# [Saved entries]
****

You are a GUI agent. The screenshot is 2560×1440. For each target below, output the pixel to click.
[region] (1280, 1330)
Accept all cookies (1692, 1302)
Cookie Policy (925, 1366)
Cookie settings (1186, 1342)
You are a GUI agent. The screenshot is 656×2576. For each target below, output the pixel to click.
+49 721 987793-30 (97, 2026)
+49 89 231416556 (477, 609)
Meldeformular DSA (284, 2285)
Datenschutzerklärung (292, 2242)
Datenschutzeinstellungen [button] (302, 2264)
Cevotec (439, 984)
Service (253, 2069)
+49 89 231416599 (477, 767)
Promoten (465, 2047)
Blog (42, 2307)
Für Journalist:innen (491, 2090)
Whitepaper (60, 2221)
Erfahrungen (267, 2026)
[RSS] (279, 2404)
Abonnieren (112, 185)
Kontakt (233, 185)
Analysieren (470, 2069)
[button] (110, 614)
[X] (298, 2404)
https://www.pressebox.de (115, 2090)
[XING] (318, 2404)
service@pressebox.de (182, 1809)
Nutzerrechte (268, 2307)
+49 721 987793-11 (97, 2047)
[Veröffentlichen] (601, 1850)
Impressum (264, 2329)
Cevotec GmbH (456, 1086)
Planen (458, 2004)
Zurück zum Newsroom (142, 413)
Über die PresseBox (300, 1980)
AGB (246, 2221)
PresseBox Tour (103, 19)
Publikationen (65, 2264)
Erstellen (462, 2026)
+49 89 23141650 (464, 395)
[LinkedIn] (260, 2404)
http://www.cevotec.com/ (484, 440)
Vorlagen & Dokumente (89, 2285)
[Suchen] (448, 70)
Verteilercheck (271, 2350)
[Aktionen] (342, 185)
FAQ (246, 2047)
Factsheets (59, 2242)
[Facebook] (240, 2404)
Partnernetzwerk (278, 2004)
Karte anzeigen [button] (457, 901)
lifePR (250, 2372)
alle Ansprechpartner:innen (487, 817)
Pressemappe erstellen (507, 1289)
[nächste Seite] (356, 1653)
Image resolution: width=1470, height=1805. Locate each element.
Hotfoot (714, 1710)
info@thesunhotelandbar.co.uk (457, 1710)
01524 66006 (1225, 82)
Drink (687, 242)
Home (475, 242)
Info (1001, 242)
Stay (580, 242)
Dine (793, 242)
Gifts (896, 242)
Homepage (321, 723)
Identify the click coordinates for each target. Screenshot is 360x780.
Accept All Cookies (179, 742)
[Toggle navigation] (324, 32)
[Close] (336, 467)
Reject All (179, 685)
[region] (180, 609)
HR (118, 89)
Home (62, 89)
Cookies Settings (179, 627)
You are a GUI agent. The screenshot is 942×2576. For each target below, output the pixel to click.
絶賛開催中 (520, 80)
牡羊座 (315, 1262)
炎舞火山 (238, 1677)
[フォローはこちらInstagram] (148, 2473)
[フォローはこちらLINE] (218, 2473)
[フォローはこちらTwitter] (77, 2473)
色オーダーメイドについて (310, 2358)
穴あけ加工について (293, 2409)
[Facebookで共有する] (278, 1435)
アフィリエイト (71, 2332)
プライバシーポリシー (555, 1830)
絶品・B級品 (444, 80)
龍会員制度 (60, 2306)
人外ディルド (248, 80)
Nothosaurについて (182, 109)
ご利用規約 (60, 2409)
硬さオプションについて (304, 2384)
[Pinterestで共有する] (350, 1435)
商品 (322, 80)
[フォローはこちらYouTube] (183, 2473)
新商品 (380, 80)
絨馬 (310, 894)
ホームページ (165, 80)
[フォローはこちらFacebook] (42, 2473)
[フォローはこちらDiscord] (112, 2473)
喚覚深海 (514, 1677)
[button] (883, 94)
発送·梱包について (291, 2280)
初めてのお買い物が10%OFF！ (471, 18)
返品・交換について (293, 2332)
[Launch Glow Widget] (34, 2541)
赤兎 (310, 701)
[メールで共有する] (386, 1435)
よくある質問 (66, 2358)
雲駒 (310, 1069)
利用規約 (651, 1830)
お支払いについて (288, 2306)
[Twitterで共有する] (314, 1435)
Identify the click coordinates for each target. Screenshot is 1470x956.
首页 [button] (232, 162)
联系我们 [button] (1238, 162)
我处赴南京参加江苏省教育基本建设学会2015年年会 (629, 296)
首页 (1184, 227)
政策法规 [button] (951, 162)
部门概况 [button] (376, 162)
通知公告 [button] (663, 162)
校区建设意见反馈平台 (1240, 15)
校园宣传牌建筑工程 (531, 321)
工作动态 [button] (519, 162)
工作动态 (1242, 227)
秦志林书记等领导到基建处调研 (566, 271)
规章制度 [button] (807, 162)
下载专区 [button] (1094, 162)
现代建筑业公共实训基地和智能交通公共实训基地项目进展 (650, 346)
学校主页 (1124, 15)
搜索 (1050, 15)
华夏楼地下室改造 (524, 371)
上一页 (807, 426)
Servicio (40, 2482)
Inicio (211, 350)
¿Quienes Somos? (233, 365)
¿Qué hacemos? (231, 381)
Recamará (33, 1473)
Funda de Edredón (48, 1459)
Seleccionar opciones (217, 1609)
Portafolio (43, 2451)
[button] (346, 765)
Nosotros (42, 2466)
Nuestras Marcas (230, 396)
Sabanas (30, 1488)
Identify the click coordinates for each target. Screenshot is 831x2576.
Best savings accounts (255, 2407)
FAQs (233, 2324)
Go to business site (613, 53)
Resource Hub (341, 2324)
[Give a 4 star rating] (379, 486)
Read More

****

Exactly the lines from the one containing "秦志林书记等领导到基建处调研 (566, 271)" through the final line of the records above are needed, copied word for word.

# [Solution to this task]
秦志林书记等领导到基建处调研 (566, 271)
规章制度 [button] (807, 162)
下载专区 [button] (1094, 162)
现代建筑业公共实训基地和智能交通公共实训基地项目进展 (650, 346)
学校主页 (1124, 15)
搜索 (1050, 15)
华夏楼地下室改造 (524, 371)
上一页 (807, 426)
Servicio (40, 2482)
Inicio (211, 350)
¿Quienes Somos? (233, 365)
¿Qué hacemos? (231, 381)
Recamará (33, 1473)
Funda de Edredón (48, 1459)
Seleccionar opciones (217, 1609)
Portafolio (43, 2451)
[button] (346, 765)
Nosotros (42, 2466)
Nuestras Marcas (230, 396)
Sabanas (30, 1488)
Identify the click coordinates for each target. Screenshot is 831x2576.
Best savings accounts (255, 2407)
FAQs (233, 2324)
Go to business site (613, 53)
Resource Hub (341, 2324)
[Give a 4 star rating] (379, 486)
Read More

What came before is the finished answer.